Here is the command:
gatk=/opt/software/ngs/lib/GenomeAnalysisTK-2.5-2-gf57256b reffa=/home/ngsworkspace/references/ucsc.hg19.fa dbvcf=/home/ngsworkspace/references/gatk/current/dbsnp_137.hg19.vcf recalbam=/home/users/ngs/exomeAnalysis/Project_Exome4/Aligned/S136.bam rawsnps=L1_snp.vcf snpmets=L1_snp.metrics java -Xmx47g -jar ${gatk}/GenomeAnalysisTK.jar -T UnifiedGenotyper -I$recalbam \ -R $reffa -o$rawsnps -metrics $snpmets -glm SNP -ploidy 2 -D$dbvcf -mbq 30 \ -stand_call_conf 50 -L chr4:998,049-998,172 -nct 16 -dcov 5000 

Hi there - so, this is a hypothesis of what can be happening (I could be wrong though). Your VCF record has an extremely high value in your BaseQRankSum - this means that reads carrying the ALT allele have a significantly higher quality score than the reads carrying REF at that position (I can't offer a plausible explanation of why this might be the case, as normally we see the opposite). This might be an artifact of your upstream processing but if you can confirm this at least it should point you to where the problem might be.

• Member

Hi delangel,
thank you, you pointed at the right direction: I have rerun the analysis on the realigned bam (before Base Quality Score Recalibration), to check if the base quality unbalance could have been introduced after that step, and the result is an heterozygous call:
chr4 998101 . C T 6853.77 . AC=1;AF=0.500;AN=2;BaseQRankSum=2.273;DP=411;Dels=0.00;FS=0.000;HaplotypeScore=11.6256;MLEAC=1;MLEAF=0.500;MQ=59.94;MQ0=0;MQRankSum=-1.416;QD=16.68;ReadPosRankSum=-0.859 GT:AD:DP:GQ:PL 0/1:203,208:411:99:6882,0,6484 `
We will extract the qualities of the bases in that position to check their values before and after BQSR, just to check how big the difference is. Could it be that, being the target quite small (it is ~ 500 kb, including ~300 genes) and the reads generated by amplicons (so they are inherently not independent) the BQSR may not be advisable if some basic assumptions in the BQSR model are violated?
Please let me know what you think or if you have any suggestion in changing some parameter that may apply in this kind of data.

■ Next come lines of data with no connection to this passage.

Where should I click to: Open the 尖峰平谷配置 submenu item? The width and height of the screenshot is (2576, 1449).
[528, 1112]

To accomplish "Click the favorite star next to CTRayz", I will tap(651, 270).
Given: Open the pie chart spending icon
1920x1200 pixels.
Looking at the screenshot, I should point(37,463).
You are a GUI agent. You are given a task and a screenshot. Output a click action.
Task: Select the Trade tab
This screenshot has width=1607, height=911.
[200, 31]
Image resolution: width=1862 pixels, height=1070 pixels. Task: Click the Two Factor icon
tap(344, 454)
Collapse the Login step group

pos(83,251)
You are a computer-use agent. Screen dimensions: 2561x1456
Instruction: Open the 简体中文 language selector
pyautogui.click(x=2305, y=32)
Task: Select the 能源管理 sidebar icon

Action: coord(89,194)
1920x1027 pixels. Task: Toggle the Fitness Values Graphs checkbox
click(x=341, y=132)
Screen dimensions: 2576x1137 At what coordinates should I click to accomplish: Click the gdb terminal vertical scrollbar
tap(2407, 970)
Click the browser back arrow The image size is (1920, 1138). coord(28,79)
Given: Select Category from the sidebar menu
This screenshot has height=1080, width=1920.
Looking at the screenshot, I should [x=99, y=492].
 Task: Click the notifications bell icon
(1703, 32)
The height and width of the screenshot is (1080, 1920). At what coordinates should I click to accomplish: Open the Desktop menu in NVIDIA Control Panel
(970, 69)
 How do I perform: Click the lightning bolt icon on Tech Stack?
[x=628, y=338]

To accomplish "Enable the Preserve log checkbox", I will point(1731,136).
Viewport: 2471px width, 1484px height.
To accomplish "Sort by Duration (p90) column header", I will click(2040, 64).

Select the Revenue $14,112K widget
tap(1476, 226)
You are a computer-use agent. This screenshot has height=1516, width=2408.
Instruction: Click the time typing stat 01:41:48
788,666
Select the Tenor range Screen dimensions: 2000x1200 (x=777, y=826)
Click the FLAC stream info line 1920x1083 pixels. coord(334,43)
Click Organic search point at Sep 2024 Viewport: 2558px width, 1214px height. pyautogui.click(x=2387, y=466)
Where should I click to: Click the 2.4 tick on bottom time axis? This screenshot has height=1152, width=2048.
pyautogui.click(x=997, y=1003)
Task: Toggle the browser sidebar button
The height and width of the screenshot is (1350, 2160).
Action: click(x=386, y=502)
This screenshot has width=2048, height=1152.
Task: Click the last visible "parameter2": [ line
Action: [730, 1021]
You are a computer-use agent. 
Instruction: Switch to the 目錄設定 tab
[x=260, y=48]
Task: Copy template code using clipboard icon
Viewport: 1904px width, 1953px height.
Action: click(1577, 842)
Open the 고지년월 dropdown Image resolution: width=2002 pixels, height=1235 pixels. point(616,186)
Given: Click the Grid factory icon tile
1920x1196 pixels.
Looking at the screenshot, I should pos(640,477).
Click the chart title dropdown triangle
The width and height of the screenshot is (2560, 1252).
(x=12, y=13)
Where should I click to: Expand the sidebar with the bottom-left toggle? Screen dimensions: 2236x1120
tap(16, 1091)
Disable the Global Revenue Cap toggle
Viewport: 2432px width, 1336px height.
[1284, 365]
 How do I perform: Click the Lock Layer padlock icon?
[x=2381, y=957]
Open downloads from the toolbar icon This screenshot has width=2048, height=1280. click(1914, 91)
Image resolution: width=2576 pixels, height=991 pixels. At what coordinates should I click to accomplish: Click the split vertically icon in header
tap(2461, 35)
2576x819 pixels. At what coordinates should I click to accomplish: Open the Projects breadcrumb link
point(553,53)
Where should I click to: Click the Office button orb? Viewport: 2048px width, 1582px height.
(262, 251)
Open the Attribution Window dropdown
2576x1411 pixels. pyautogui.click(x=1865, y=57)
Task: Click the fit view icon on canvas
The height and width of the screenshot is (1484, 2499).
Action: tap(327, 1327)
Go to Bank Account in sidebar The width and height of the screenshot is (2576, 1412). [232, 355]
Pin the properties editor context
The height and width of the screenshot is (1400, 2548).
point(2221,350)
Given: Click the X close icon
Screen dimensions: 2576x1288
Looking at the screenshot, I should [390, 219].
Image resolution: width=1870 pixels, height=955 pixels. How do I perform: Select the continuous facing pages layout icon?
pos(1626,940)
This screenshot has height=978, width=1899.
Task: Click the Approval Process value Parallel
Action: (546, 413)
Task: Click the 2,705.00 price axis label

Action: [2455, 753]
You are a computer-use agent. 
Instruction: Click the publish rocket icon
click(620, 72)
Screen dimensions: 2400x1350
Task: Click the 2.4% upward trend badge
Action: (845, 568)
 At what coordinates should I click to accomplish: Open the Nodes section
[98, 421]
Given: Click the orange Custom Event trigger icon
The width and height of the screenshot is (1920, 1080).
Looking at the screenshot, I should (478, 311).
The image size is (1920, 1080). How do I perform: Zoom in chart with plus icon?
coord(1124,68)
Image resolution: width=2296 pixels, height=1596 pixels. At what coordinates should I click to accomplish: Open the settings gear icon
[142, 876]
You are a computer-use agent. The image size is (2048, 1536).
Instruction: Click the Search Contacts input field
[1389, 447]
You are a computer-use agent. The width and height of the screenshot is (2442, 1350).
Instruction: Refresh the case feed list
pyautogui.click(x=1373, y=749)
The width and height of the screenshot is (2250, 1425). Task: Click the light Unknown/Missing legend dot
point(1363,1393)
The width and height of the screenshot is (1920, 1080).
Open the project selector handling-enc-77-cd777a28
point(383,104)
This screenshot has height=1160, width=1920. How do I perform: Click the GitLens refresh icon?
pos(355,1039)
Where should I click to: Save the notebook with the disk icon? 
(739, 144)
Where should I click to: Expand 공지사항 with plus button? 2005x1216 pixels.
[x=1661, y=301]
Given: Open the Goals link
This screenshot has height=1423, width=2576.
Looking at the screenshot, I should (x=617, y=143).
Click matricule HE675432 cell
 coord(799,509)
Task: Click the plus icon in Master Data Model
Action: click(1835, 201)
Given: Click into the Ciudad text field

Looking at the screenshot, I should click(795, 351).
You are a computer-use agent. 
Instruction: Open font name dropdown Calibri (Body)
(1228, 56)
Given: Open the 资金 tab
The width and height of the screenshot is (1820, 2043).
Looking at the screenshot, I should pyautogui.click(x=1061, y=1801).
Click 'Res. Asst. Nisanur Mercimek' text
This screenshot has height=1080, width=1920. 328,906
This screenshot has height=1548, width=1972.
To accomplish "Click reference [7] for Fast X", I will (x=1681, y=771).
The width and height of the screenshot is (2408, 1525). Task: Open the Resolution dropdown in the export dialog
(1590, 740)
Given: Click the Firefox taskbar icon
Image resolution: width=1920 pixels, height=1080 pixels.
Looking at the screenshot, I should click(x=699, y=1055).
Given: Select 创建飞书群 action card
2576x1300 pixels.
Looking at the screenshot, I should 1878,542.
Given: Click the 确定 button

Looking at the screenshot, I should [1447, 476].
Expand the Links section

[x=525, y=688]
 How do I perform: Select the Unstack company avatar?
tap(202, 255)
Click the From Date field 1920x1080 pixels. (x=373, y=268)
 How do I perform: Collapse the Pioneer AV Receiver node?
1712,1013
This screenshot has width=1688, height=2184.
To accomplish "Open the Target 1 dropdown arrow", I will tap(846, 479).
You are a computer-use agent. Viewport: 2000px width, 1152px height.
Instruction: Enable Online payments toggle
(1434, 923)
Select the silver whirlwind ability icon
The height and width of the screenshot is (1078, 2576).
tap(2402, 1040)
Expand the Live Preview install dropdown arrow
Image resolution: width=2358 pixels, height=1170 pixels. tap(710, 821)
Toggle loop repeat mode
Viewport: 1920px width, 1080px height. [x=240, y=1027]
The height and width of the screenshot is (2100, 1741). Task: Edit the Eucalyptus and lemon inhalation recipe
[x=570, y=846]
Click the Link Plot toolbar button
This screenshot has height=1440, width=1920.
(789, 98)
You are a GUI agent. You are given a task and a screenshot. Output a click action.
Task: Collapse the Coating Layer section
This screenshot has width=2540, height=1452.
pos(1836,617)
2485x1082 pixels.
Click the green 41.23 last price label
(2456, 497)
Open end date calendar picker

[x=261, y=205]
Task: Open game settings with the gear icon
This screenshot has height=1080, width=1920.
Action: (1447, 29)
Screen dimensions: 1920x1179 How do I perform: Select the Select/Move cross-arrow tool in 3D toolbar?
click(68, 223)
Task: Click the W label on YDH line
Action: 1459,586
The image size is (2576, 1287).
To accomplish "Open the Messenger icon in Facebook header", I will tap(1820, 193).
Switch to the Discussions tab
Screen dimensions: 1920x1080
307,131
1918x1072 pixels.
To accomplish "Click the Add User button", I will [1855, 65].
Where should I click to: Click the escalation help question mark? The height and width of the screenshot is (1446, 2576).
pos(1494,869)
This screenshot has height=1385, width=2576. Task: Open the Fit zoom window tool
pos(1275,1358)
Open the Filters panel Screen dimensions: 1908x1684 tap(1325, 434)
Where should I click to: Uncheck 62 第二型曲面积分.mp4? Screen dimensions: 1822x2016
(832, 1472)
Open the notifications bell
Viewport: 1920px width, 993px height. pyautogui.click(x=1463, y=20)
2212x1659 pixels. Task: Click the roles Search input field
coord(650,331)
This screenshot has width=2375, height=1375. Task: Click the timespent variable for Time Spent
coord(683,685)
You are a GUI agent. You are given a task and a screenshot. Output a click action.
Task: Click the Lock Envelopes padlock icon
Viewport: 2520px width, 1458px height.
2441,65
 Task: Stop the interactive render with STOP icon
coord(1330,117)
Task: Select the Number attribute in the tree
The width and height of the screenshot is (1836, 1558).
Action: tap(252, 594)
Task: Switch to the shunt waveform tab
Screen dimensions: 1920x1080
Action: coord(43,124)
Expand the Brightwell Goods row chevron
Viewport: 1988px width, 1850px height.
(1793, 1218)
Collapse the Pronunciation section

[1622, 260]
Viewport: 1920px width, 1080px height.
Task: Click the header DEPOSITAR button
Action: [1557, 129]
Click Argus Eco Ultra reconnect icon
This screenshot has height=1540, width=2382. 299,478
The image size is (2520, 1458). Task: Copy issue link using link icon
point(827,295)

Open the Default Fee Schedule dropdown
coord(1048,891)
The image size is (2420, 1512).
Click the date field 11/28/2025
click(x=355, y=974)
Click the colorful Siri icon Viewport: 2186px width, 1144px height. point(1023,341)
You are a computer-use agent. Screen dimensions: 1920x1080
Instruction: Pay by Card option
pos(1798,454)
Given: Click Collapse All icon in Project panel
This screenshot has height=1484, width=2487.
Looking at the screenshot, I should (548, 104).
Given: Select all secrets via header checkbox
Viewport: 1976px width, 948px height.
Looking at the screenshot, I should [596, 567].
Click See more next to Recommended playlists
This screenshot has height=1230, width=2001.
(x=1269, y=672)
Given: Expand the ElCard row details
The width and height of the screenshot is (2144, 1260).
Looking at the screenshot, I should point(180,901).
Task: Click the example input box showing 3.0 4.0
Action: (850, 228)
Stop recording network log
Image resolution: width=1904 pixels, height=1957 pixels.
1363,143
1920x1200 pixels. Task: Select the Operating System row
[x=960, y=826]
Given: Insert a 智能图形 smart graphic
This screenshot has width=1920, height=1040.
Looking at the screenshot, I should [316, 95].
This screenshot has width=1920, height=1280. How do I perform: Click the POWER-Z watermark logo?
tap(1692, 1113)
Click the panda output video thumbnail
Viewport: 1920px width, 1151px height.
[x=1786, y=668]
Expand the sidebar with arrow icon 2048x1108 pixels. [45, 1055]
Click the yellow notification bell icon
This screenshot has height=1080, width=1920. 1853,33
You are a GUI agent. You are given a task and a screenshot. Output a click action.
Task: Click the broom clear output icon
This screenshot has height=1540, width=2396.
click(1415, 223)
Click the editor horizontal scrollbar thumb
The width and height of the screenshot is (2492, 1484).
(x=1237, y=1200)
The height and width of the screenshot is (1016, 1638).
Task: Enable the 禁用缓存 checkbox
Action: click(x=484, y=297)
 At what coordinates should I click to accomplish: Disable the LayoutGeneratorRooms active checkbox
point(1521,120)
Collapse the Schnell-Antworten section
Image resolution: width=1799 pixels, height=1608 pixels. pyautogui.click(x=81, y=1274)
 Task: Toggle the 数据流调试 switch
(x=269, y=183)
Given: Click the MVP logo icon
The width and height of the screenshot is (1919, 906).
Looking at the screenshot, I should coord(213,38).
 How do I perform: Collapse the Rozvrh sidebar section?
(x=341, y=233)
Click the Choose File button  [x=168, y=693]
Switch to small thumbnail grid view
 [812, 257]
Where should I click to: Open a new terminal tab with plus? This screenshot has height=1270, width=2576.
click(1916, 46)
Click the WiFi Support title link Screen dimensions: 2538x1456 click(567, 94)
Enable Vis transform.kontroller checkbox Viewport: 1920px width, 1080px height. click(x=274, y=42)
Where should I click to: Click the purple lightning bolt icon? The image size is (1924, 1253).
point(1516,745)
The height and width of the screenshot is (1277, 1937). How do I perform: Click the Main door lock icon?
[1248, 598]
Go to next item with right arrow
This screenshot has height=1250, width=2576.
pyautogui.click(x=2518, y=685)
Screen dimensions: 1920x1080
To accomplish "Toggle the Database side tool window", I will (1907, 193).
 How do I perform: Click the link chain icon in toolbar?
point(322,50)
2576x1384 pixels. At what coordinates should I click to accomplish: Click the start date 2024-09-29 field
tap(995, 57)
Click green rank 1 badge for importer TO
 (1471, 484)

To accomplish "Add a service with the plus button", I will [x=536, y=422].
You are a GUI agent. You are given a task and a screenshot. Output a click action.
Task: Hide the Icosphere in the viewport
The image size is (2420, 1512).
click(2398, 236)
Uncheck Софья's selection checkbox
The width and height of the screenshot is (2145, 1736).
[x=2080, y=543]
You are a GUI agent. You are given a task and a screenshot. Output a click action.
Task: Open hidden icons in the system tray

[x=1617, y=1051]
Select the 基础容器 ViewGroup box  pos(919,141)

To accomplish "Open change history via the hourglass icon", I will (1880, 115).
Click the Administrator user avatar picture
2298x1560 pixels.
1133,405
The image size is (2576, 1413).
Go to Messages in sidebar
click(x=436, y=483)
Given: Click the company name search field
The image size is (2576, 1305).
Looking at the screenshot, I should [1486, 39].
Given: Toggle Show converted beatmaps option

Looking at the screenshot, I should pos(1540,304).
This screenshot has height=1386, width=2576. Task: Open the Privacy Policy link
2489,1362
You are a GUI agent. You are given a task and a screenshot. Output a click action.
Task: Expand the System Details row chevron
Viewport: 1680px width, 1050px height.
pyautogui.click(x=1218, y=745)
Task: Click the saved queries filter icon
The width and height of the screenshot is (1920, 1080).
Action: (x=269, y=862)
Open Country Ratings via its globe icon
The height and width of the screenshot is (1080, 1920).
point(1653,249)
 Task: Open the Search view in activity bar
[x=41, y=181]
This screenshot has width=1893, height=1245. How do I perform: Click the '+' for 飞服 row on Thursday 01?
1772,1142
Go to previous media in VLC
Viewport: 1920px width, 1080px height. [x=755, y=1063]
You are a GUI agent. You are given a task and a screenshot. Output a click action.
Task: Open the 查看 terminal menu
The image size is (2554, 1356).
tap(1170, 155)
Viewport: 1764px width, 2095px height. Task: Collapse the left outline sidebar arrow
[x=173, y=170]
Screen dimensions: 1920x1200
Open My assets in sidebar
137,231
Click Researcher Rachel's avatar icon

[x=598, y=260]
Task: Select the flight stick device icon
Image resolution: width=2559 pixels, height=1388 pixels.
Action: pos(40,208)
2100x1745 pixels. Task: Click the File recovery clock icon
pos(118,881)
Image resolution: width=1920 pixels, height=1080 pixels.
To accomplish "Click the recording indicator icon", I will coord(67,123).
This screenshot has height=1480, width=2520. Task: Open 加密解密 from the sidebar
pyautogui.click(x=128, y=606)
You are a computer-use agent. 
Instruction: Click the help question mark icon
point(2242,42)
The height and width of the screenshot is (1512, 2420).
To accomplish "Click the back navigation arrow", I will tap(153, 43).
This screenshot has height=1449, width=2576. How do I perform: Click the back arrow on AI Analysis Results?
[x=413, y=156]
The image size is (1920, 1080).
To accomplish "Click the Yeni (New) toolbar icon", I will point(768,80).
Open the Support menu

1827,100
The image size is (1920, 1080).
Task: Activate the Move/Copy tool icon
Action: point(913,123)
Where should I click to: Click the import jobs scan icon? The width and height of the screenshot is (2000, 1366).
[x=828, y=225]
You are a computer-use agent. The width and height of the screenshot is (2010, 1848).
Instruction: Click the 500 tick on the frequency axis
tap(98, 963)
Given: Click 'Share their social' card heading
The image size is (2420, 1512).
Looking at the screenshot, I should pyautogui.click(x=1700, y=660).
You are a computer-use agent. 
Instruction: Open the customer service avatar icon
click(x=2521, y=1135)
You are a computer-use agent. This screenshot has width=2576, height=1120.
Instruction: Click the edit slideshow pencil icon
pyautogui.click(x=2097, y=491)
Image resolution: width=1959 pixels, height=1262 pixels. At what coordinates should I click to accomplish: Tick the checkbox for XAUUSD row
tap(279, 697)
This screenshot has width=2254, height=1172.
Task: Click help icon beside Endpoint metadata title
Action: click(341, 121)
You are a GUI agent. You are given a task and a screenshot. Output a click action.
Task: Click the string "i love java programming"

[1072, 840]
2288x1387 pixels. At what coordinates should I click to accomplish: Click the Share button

In any case, I will be happy to collaborate in the generation of specific guidelines for targeted and the new whole exome HaloPlex sequencing data, since we are working quite a lot with them in the last few months and there are a series of caveats to take into account that may be helpful for the community.

Best,

Margherita

Hmm, that's an interesting observation. We'd definitely be interested in hearing about your experiences. I'm sure other users would welcome having recommendations on how to deal with the idiosyncrasies of this platform. Thanks!